* [Assignment] Please report each line of the data below that contains "agent".

* [Records supplied]
[Start of Attachment]
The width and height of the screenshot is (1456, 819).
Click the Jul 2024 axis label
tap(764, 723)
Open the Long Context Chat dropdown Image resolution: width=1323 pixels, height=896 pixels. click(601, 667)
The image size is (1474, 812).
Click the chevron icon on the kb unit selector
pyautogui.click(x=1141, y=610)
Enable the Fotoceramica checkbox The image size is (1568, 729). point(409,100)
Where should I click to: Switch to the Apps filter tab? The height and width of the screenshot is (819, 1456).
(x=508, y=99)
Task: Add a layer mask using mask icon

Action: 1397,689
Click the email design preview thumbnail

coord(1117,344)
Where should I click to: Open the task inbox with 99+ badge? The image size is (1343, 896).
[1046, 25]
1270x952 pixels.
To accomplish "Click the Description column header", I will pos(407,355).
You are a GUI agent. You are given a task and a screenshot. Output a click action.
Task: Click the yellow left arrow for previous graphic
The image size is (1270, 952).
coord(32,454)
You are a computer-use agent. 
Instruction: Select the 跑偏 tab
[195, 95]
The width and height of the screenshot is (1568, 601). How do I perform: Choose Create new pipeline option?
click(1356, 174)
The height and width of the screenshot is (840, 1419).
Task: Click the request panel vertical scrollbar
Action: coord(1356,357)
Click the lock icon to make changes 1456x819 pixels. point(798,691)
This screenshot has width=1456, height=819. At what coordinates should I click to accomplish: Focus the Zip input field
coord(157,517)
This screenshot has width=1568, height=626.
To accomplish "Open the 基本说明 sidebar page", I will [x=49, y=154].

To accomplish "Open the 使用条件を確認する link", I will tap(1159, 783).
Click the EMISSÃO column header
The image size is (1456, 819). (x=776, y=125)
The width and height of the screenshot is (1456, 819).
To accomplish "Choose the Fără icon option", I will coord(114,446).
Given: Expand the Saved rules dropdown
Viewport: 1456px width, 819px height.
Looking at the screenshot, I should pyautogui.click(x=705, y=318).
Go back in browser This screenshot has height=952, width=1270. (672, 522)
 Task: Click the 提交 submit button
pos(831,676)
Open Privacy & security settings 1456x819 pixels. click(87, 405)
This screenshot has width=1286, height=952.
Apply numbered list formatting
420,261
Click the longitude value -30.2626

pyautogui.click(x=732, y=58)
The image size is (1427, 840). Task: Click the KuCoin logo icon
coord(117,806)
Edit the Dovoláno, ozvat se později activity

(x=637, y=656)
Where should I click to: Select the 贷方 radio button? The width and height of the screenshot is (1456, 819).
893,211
[End of Attachment]
* [Answer space]
You are a GUI agent. You are given a task and a screenshot. Output a click action.
You are a computer-use agent. 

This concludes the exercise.